* Problem statement: The listing is to be repeated exactly, and its pictures are to be left out.

* Source material:

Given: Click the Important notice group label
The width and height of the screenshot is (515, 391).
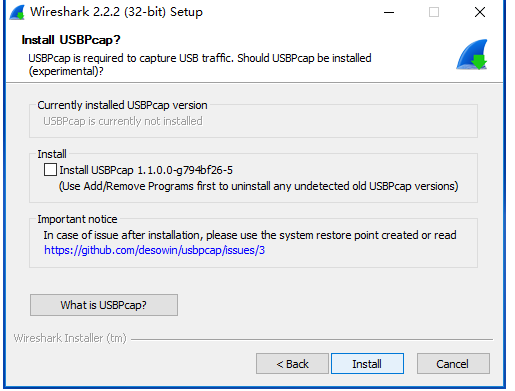Looking at the screenshot, I should point(77,219).
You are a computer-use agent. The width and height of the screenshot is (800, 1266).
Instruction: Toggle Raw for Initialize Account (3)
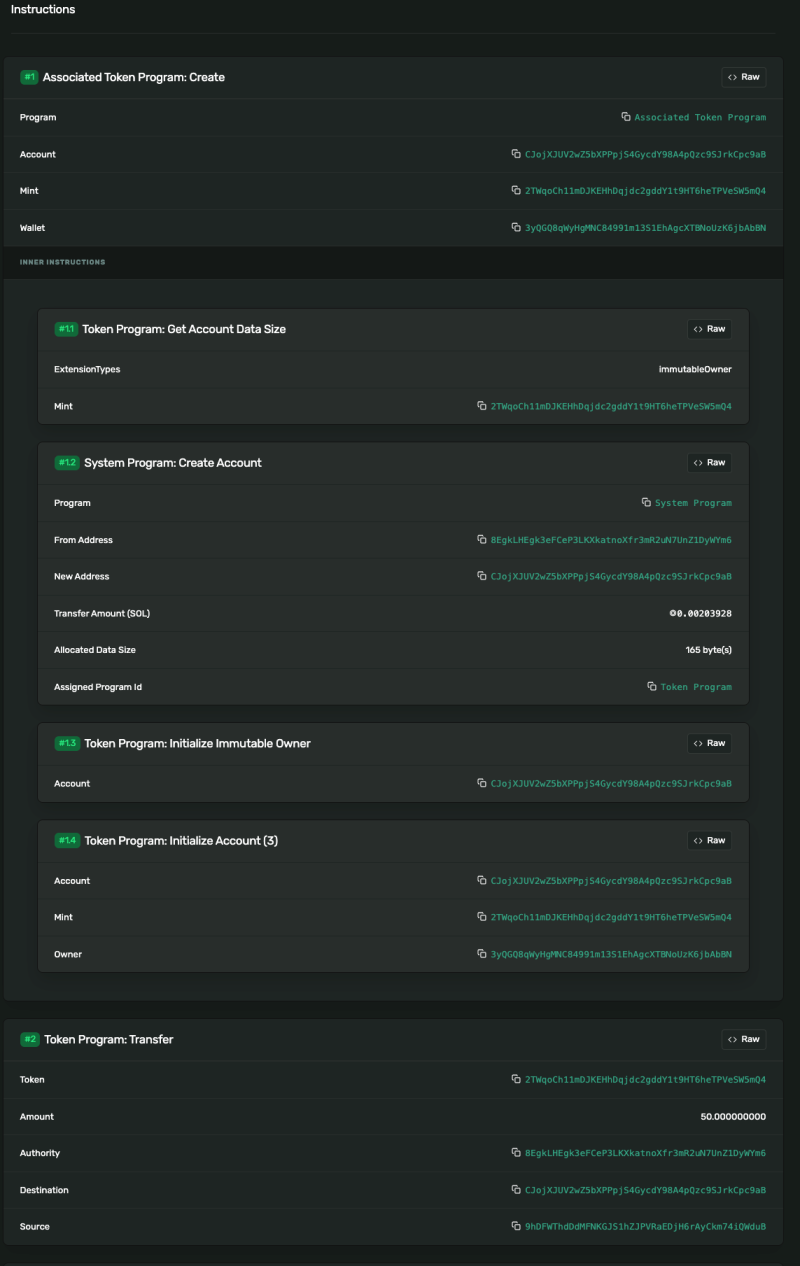coord(709,840)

* Expected answer:
Given: Click the Important notice group label
The width and height of the screenshot is (515, 391).
Looking at the screenshot, I should point(77,219).
You are a computer-use agent. The width and height of the screenshot is (800, 1266).
Instruction: Toggle Raw for Initialize Account (3)
coord(709,840)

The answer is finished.